Dataset entries:

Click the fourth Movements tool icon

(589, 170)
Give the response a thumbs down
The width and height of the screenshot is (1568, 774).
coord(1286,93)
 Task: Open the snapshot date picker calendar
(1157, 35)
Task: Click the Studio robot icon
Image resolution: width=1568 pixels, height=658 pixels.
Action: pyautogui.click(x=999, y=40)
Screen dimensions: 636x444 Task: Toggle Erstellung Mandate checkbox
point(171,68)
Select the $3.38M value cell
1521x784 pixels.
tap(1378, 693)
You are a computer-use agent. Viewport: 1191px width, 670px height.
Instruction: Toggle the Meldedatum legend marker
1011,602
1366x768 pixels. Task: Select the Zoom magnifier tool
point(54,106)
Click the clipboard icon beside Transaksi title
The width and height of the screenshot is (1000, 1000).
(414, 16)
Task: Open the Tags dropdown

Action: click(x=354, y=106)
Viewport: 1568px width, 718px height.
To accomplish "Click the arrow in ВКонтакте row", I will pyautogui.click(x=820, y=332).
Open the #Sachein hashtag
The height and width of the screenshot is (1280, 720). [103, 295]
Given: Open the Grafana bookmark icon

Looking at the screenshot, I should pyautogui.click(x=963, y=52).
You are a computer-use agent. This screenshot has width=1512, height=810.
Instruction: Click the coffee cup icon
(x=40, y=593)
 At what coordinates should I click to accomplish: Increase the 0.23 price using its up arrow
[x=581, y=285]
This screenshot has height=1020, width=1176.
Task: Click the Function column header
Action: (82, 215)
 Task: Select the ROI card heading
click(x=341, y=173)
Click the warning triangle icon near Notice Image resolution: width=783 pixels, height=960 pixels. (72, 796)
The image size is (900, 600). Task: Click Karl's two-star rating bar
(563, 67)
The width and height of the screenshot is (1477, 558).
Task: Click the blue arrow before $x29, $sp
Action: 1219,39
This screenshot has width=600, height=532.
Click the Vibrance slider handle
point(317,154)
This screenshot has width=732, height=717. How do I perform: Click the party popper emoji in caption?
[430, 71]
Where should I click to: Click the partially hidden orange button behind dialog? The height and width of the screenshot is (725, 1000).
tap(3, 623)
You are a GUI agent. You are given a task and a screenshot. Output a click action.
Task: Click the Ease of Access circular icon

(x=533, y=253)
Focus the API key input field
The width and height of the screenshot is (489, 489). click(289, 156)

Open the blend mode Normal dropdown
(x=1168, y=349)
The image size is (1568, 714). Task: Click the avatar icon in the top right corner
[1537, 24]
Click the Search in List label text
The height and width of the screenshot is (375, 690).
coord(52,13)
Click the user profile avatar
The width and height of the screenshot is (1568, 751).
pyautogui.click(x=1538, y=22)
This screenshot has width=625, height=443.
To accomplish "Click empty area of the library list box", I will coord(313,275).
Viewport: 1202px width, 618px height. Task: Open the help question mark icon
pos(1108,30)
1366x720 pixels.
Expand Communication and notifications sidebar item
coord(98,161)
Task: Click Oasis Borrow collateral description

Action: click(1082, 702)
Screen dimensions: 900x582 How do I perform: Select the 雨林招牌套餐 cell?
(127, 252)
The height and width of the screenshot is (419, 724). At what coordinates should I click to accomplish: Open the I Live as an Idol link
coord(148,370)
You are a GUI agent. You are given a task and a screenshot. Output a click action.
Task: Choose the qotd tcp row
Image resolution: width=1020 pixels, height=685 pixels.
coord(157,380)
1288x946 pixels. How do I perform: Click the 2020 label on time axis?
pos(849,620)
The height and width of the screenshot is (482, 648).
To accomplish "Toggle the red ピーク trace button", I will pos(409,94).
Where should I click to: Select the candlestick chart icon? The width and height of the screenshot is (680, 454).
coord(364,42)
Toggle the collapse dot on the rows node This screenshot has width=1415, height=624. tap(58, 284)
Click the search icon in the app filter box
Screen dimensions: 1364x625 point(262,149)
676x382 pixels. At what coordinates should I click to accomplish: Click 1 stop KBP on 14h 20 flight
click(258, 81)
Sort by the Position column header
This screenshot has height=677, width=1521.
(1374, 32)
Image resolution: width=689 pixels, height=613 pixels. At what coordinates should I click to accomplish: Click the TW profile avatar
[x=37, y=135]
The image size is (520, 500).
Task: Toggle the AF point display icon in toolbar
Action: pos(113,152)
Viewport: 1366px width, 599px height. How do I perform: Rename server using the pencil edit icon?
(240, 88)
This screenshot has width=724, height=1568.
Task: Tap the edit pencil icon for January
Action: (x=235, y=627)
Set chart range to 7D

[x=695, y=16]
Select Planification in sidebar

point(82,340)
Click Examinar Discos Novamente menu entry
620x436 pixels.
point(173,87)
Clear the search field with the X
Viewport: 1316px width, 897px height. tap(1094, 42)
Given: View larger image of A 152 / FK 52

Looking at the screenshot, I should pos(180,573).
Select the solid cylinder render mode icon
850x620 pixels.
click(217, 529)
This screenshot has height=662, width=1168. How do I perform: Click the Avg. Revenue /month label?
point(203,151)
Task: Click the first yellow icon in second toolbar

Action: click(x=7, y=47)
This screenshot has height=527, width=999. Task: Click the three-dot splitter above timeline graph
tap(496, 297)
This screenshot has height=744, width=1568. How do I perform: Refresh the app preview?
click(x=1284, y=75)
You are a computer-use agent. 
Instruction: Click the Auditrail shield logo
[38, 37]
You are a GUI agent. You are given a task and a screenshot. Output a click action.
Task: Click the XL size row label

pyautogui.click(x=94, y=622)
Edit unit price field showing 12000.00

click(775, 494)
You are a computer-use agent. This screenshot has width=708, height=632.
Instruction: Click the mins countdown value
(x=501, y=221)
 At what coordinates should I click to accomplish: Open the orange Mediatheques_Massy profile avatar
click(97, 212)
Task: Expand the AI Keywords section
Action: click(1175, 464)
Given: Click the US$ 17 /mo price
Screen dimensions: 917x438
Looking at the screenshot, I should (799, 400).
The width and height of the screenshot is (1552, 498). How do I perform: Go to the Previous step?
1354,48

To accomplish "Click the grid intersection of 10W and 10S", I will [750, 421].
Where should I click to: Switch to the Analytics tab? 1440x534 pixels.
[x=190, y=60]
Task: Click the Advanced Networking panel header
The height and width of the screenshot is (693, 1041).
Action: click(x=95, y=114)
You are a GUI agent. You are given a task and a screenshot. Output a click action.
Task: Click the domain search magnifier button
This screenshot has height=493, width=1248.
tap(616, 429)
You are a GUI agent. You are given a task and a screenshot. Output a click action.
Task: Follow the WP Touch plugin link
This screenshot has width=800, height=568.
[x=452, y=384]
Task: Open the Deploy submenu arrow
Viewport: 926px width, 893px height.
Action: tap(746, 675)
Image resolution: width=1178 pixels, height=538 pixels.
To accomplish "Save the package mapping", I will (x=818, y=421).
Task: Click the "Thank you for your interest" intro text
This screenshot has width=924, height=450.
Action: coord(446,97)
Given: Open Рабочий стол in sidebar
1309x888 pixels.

## The task
An exact reproduction of all the entries above is the expected answer.

## Answer box
Click the fourth Movements tool icon

(589, 170)
Give the response a thumbs down
The width and height of the screenshot is (1568, 774).
coord(1286,93)
 Task: Open the snapshot date picker calendar
(1157, 35)
Task: Click the Studio robot icon
Image resolution: width=1568 pixels, height=658 pixels.
Action: pyautogui.click(x=999, y=40)
Screen dimensions: 636x444 Task: Toggle Erstellung Mandate checkbox
point(171,68)
Select the $3.38M value cell
1521x784 pixels.
tap(1378, 693)
You are a computer-use agent. Viewport: 1191px width, 670px height.
Instruction: Toggle the Meldedatum legend marker
1011,602
1366x768 pixels. Task: Select the Zoom magnifier tool
point(54,106)
Click the clipboard icon beside Transaksi title
The width and height of the screenshot is (1000, 1000).
(414, 16)
Task: Open the Tags dropdown

Action: click(x=354, y=106)
Viewport: 1568px width, 718px height.
To accomplish "Click the arrow in ВКонтакте row", I will pyautogui.click(x=820, y=332).
Open the #Sachein hashtag
The height and width of the screenshot is (1280, 720). [103, 295]
Given: Open the Grafana bookmark icon

Looking at the screenshot, I should pyautogui.click(x=963, y=52).
You are a computer-use agent. This screenshot has width=1512, height=810.
Instruction: Click the coffee cup icon
(x=40, y=593)
 At what coordinates should I click to accomplish: Increase the 0.23 price using its up arrow
[x=581, y=285]
This screenshot has height=1020, width=1176.
Task: Click the Function column header
Action: (82, 215)
 Task: Select the ROI card heading
click(x=341, y=173)
Click the warning triangle icon near Notice Image resolution: width=783 pixels, height=960 pixels. (72, 796)
The image size is (900, 600). Task: Click Karl's two-star rating bar
(563, 67)
The width and height of the screenshot is (1477, 558).
Task: Click the blue arrow before $x29, $sp
Action: 1219,39
This screenshot has width=600, height=532.
Click the Vibrance slider handle
point(317,154)
This screenshot has width=732, height=717. How do I perform: Click the party popper emoji in caption?
[430, 71]
Where should I click to: Click the partially hidden orange button behind dialog? The height and width of the screenshot is (725, 1000).
tap(3, 623)
You are a GUI agent. You are given a task and a screenshot. Output a click action.
Task: Click the Ease of Access circular icon

(x=533, y=253)
Focus the API key input field
The width and height of the screenshot is (489, 489). click(289, 156)

Open the blend mode Normal dropdown
(x=1168, y=349)
The image size is (1568, 714). Task: Click the avatar icon in the top right corner
[1537, 24]
Click the Search in List label text
The height and width of the screenshot is (375, 690).
coord(52,13)
Click the user profile avatar
The width and height of the screenshot is (1568, 751).
pyautogui.click(x=1538, y=22)
This screenshot has width=625, height=443.
To accomplish "Click empty area of the library list box", I will coord(313,275).
Viewport: 1202px width, 618px height. Task: Open the help question mark icon
pos(1108,30)
1366x720 pixels.
Expand Communication and notifications sidebar item
coord(98,161)
Task: Click Oasis Borrow collateral description

Action: click(1082, 702)
Screen dimensions: 900x582 How do I perform: Select the 雨林招牌套餐 cell?
(127, 252)
The height and width of the screenshot is (419, 724). At what coordinates should I click to accomplish: Open the I Live as an Idol link
coord(148,370)
You are a GUI agent. You are given a task and a screenshot. Output a click action.
Task: Choose the qotd tcp row
Image resolution: width=1020 pixels, height=685 pixels.
coord(157,380)
1288x946 pixels. How do I perform: Click the 2020 label on time axis?
pos(849,620)
The height and width of the screenshot is (482, 648).
To accomplish "Toggle the red ピーク trace button", I will pos(409,94).
Where should I click to: Select the candlestick chart icon? The width and height of the screenshot is (680, 454).
coord(364,42)
Toggle the collapse dot on the rows node This screenshot has width=1415, height=624. tap(58, 284)
Click the search icon in the app filter box
Screen dimensions: 1364x625 point(262,149)
676x382 pixels. At what coordinates should I click to accomplish: Click 1 stop KBP on 14h 20 flight
click(258, 81)
Sort by the Position column header
This screenshot has height=677, width=1521.
(1374, 32)
Image resolution: width=689 pixels, height=613 pixels. At what coordinates should I click to accomplish: Click the TW profile avatar
[x=37, y=135]
The image size is (520, 500).
Task: Toggle the AF point display icon in toolbar
Action: pos(113,152)
Viewport: 1366px width, 599px height. How do I perform: Rename server using the pencil edit icon?
(240, 88)
This screenshot has width=724, height=1568.
Task: Tap the edit pencil icon for January
Action: (x=235, y=627)
Set chart range to 7D

[x=695, y=16]
Select Planification in sidebar

point(82,340)
Click Examinar Discos Novamente menu entry
620x436 pixels.
point(173,87)
Clear the search field with the X
Viewport: 1316px width, 897px height. tap(1094, 42)
Given: View larger image of A 152 / FK 52

Looking at the screenshot, I should pos(180,573).
Select the solid cylinder render mode icon
850x620 pixels.
click(217, 529)
This screenshot has height=662, width=1168. How do I perform: Click the Avg. Revenue /month label?
point(203,151)
Task: Click the first yellow icon in second toolbar

Action: click(x=7, y=47)
This screenshot has height=527, width=999. Task: Click the three-dot splitter above timeline graph
tap(496, 297)
This screenshot has height=744, width=1568. How do I perform: Refresh the app preview?
click(x=1284, y=75)
You are a computer-use agent. 
Instruction: Click the Auditrail shield logo
[38, 37]
You are a GUI agent. You are given a task and a screenshot. Output a click action.
Task: Click the XL size row label

pyautogui.click(x=94, y=622)
Edit unit price field showing 12000.00

click(775, 494)
You are a computer-use agent. This screenshot has width=708, height=632.
Instruction: Click the mins countdown value
(x=501, y=221)
 At what coordinates should I click to accomplish: Open the orange Mediatheques_Massy profile avatar
click(97, 212)
Task: Expand the AI Keywords section
Action: click(1175, 464)
Given: Click the US$ 17 /mo price
Screen dimensions: 917x438
Looking at the screenshot, I should (799, 400).
The width and height of the screenshot is (1552, 498). How do I perform: Go to the Previous step?
1354,48

To accomplish "Click the grid intersection of 10W and 10S", I will [750, 421].
Where should I click to: Switch to the Analytics tab? 1440x534 pixels.
[x=190, y=60]
Task: Click the Advanced Networking panel header
The height and width of the screenshot is (693, 1041).
Action: click(x=95, y=114)
You are a GUI agent. You are given a task and a screenshot. Output a click action.
Task: Click the domain search magnifier button
This screenshot has height=493, width=1248.
tap(616, 429)
You are a GUI agent. You are given a task and a screenshot. Output a click action.
Task: Follow the WP Touch plugin link
This screenshot has width=800, height=568.
[x=452, y=384]
Task: Open the Deploy submenu arrow
Viewport: 926px width, 893px height.
Action: tap(746, 675)
Image resolution: width=1178 pixels, height=538 pixels.
To accomplish "Save the package mapping", I will (x=818, y=421).
Task: Click the "Thank you for your interest" intro text
This screenshot has width=924, height=450.
Action: coord(446,97)
Given: Open Рабочий стол in sidebar
1309x888 pixels.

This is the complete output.